聖夜に身ごもったら、冷徹御曹司が溺甘な旦那様になりました
「疑ってはいない。君が浮気をするような女だとは思っていないし、そもそもあの公園は多くのビジネスマンが時間つぶしに来る場所だ。知り合いに会ってもおかしくない」
「それならっ」

 なにをそんなに怒っているのだろうか、玲奈はのぞきこむようにして彼の顔を見る。むすっとした表情のまま十弥は言う。

「偶然会ったのが、俺ではなくあいつだったことにムカついている。もっと早く君を探しに行くべきだった」
「今日は大事な打ち合わせよね。むしろこんなに早く帰ってきてくれたことに、私は驚いてるけど」

 まだ昼過ぎだ。打ち合わせのあとすぐに駆けつけてくれたのだろう。十弥はやっと少し表情をゆるめ、玲奈の髪を撫でた。

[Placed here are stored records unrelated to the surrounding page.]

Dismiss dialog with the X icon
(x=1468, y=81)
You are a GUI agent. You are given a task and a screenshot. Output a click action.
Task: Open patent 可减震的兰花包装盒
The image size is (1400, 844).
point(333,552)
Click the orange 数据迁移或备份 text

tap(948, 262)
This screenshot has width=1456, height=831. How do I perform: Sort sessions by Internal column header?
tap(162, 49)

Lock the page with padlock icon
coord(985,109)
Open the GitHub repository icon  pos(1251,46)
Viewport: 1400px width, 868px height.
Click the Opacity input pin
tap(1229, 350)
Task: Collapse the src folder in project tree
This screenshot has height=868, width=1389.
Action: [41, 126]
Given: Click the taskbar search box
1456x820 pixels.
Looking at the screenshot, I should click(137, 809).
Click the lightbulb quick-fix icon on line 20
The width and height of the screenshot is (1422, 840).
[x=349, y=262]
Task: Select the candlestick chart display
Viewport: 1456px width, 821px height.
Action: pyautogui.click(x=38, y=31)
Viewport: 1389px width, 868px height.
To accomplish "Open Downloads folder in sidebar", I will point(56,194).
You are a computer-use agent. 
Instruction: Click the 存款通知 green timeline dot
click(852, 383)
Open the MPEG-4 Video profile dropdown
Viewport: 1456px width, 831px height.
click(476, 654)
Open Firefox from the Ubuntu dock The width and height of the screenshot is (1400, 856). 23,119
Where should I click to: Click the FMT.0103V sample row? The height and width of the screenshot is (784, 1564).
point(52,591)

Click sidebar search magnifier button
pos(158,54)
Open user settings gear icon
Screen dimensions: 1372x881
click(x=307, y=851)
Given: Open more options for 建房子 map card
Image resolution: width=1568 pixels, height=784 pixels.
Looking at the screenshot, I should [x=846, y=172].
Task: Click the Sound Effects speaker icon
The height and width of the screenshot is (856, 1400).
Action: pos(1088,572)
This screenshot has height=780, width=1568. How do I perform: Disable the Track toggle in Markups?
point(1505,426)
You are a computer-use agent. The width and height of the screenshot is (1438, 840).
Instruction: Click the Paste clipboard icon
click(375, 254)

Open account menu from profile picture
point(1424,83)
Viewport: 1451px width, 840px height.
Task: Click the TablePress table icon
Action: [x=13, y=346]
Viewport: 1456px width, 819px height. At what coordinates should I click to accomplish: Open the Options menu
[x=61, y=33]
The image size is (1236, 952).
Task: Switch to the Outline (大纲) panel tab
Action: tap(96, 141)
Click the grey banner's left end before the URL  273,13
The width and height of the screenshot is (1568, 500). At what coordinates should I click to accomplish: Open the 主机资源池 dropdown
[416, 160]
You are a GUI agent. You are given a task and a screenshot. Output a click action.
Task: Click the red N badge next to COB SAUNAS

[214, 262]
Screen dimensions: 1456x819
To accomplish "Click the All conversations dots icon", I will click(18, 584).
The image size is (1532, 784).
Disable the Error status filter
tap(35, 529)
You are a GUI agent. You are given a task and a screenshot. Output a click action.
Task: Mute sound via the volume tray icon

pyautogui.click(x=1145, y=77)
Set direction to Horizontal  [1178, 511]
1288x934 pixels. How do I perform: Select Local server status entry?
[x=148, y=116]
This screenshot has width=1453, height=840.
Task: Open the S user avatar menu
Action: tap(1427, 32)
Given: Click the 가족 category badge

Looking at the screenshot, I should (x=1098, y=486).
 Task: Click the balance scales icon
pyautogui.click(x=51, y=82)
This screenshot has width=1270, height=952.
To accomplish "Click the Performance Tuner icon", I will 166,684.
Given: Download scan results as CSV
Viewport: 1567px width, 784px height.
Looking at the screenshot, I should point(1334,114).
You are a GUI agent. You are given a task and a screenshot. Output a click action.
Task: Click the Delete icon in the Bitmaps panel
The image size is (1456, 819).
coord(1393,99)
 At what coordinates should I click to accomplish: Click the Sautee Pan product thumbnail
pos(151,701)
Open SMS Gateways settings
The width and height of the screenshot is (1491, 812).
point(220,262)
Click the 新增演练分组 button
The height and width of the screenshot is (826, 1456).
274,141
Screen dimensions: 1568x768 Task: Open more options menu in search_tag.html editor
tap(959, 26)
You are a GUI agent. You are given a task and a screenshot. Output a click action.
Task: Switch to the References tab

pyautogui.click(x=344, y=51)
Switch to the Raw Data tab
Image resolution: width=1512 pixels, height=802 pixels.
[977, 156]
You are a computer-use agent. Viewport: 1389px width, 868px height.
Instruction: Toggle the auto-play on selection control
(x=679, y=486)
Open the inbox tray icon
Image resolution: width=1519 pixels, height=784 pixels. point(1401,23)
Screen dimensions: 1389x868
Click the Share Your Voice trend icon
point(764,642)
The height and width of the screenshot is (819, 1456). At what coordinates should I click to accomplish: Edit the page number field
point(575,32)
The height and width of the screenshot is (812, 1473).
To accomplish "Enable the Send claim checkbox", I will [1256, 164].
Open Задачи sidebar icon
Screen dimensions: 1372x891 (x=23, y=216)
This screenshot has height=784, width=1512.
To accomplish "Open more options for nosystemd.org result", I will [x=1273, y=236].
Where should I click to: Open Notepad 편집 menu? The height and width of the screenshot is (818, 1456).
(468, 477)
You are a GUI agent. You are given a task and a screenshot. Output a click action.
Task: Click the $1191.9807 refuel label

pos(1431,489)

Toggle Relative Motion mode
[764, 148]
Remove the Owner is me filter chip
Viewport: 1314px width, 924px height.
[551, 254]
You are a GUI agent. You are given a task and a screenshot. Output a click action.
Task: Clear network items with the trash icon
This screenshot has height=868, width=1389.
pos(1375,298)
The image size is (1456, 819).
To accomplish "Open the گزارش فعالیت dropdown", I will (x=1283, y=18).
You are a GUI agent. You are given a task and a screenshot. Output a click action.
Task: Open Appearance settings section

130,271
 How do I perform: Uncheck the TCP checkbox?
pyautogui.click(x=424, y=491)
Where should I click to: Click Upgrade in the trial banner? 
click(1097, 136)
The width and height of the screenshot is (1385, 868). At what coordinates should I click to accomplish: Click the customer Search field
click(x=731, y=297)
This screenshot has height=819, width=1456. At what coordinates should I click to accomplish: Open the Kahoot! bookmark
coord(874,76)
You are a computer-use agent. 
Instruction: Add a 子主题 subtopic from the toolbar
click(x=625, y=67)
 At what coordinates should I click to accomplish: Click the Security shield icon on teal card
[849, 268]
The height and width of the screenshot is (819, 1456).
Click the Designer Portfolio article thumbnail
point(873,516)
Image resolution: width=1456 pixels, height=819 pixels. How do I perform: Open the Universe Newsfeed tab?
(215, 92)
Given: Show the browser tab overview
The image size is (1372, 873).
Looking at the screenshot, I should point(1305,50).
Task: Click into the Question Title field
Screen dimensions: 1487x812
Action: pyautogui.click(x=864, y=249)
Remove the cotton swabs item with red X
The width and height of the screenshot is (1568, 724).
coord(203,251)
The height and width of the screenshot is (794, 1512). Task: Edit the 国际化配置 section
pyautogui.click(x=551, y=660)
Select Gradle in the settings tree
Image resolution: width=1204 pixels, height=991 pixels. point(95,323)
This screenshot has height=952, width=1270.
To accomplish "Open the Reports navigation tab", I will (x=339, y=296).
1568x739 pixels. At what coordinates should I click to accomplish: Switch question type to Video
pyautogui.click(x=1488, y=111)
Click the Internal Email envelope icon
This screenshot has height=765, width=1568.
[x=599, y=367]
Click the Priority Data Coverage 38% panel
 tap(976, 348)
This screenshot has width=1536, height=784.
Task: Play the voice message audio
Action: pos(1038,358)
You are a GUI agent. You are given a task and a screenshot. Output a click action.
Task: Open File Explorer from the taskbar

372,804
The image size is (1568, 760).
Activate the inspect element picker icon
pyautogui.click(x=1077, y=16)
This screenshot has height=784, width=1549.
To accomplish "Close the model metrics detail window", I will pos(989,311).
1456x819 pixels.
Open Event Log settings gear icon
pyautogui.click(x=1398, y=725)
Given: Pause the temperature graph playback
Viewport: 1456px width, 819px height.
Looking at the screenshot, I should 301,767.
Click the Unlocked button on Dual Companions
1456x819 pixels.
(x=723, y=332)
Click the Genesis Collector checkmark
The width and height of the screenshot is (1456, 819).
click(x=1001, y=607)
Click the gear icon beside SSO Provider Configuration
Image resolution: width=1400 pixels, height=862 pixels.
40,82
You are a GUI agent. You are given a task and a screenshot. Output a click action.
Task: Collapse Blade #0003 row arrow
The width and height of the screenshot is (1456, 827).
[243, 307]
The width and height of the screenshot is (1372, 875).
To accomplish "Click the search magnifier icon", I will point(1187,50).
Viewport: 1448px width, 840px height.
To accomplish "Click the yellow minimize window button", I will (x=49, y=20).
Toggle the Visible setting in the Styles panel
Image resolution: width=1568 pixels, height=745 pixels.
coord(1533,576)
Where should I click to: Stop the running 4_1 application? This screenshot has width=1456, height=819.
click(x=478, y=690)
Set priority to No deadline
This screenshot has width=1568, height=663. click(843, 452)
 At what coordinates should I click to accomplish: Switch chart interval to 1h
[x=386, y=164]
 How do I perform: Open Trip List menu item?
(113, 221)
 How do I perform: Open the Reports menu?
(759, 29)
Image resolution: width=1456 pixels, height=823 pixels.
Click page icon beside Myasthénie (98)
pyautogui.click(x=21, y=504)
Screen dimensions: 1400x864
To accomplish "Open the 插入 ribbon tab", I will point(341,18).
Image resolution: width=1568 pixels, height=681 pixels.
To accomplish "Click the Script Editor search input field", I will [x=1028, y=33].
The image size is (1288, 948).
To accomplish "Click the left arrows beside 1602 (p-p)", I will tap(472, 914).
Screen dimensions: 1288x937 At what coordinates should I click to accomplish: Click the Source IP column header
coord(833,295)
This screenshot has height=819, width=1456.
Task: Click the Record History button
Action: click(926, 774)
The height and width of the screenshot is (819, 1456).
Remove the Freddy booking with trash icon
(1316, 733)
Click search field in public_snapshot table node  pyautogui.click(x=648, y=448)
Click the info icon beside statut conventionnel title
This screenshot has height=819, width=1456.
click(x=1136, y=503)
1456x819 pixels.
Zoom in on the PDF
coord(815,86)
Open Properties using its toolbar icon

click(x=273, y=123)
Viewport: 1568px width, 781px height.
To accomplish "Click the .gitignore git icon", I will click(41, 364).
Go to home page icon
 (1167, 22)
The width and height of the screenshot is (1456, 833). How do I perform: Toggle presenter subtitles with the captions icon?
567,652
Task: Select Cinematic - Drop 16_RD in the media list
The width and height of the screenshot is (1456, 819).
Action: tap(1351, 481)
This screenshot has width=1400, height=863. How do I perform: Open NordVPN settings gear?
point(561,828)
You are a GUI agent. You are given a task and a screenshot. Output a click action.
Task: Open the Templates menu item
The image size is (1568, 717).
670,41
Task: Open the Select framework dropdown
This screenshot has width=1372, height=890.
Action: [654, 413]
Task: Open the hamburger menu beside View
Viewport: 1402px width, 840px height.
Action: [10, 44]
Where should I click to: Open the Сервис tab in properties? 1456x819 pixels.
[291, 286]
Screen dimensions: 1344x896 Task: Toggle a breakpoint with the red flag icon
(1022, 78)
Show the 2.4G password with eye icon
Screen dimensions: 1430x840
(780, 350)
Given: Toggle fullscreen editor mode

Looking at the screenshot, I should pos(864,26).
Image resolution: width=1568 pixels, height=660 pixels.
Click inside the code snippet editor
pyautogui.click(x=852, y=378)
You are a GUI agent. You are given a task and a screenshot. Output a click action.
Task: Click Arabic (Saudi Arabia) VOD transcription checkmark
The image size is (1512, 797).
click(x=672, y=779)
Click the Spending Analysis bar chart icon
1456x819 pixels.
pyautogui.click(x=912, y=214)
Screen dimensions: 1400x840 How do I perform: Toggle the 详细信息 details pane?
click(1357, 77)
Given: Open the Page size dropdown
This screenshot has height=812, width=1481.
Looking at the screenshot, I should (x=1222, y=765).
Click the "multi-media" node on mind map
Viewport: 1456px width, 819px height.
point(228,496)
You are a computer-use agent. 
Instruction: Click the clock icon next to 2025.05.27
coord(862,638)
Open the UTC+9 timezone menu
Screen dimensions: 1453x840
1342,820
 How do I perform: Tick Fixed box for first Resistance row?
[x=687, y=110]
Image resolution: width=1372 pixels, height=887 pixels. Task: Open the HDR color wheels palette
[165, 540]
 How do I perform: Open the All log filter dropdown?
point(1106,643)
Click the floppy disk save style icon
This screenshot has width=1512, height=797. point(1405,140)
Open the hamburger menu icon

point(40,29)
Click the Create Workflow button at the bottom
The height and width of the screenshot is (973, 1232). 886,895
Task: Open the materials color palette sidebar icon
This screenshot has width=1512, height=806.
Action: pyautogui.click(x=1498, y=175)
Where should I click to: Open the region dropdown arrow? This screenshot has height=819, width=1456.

「仕事は大事だ。だが、君とお腹の子とは比べられない。そんな簡単なことがまだわからないのか」

 玲奈が答えないでいると、十弥はゆっくりと顔を近づけ玲奈に口づけた。甘く、優しいキスに玲奈は気持ちがほどけていくのを感じた。

「お腹の子は大丈夫だった。心音もしっかりしていて、順調だと」
「では、あの涙のわけは? 昨日も様子がおかしかった。俺は君の涙をぬぐう役をほかの男に譲る気はないぞ」

 まっすぐな十弥の眼差しがくすぐったい。彼にこんなふうに大切にされる価値が自分にあるとはとうてい思えないが、十弥の誠意にきちんと答えようと玲奈は覚悟を決めた。